Let me close with few applications:
- Unbelievers – Maybe some of you here are yet to put your faith in Christ. You heard about Christianity and this Jesus but you are not sure. Maybe some of us are currently lost but you happened to be here tonight. It’s not by luck or coincidence. It is the Good Sheperd that has sought for you and found you. Maybe you heard this message tonight, you say” I hear about what you said but no way it is true not me”. It is too good to be true, it cannot be for me, Lis. You don’t know what I have done, the struggles that I have been dealing with. You have this thing that you wish you could have done differently.
Matt Chandler uses this illustration, which sticks with me. He said, let say I want to give you a billion dollar. Would you go “I am not set up for that. That’s crazy generous but I can’t even handle my 50K a year, I don’t know what I would do with a billion. I dont know how to manage such thing.” Are you insane? Take the billion and figure out – Hello? You don’t have to take the forgiveness of God and figure out. Take the grace and learn how to walk in it. He will walk with you. The Good Shepherd’s eyes are searching for you, and He will not give up until He find you. Don’t resist Him. Take the grace of The Good Sheperd.
- For Christians – Trust His lead
Trust is not something that happens instantly. It is built in small moments. It’s require a process, a journey. If you are His sheep, our part is less about figuring out which directions and destinations. Our part is to follow where he leads. It may less about knowing what or which, but our part is to keep our heart close to Him, and mind and eyes open before Him, our part is to keep walking with Him closely and hold things with open hands. If God leads you to the end of something, then you can gladly let it go. On the other hand, if it is His will for you to continue certain path, He will work things out. Every single thing. He will work through ppl ard you, He will work through the scripture that you read, he will work in your heart, He will work out His provision for you. Do the next right thing, keep your hands open, and trust His lead. He will show you.

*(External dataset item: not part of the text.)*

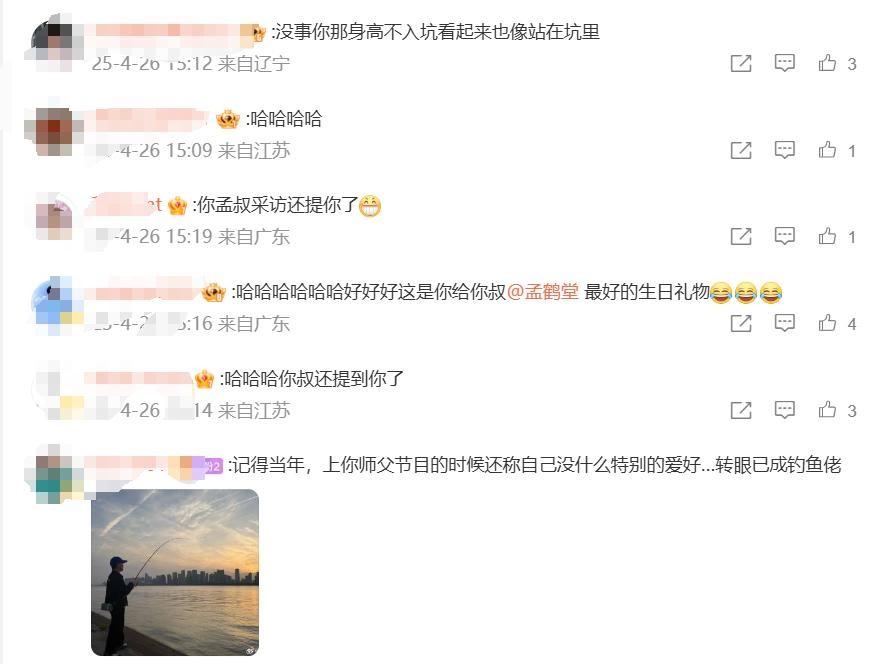Open avatar of the first commenter

[54, 42]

- For Christians – Keep being His friend
The reason Jesus calling himself as a Shepherd is because He longs for a personal relationship with you, His sheep. Psalm 23 the famous passage about ‘The Lord is my shepherd’ – when you read it, you can sense the sweet relationship the sheep with the shepherd. It’s more than just human and animal. They become like friends. He does not want you to be just a sheep, he wants you to be his friend. He wants your friendship. He doesn’t just want you to follow the rules, He yearns for a personal intimacy. He wants you to be his close friend.
In order to know someone intimately we need both information and personal experience. Information makes us know about someone. Personal experience makes us know that person.

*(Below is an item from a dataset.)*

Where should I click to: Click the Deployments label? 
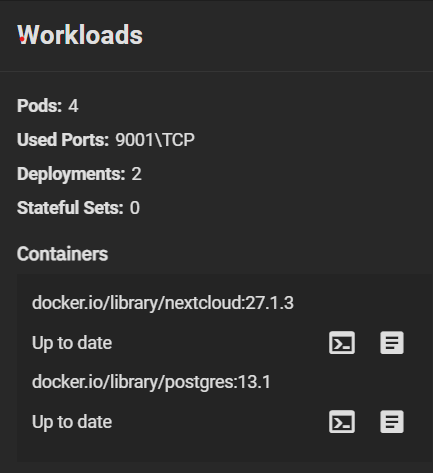pyautogui.click(x=71, y=174)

Other religion founders died and left us with their teaching. So all we can do is follow the teaching, but no person, no presence, no relationship. But only Jesus is the Shepherd who died and was raised to life, and He is present and he wants to have relationship with you. God’s love for us is not only written all over scripture, but He also sends His own Son in order for us to have that personal experience, so now it is possible for us to be in an intimate relationship with Him. Will you accept His friendship?
Discussion questions:
- What struck you the most from the sermon?
- Jesus calls Christians “My sheep.” How is this truth both offensive and comforting?
- “My sheep hear my voice, and I know them, and they follow me.” What does it teach you about Christianity and following Jesus?
- In your own experience, what are some hurdles for you to trust the shepherd’s lead in your life?
- How does the gospel enable you to trust Jesus as your good shepherd?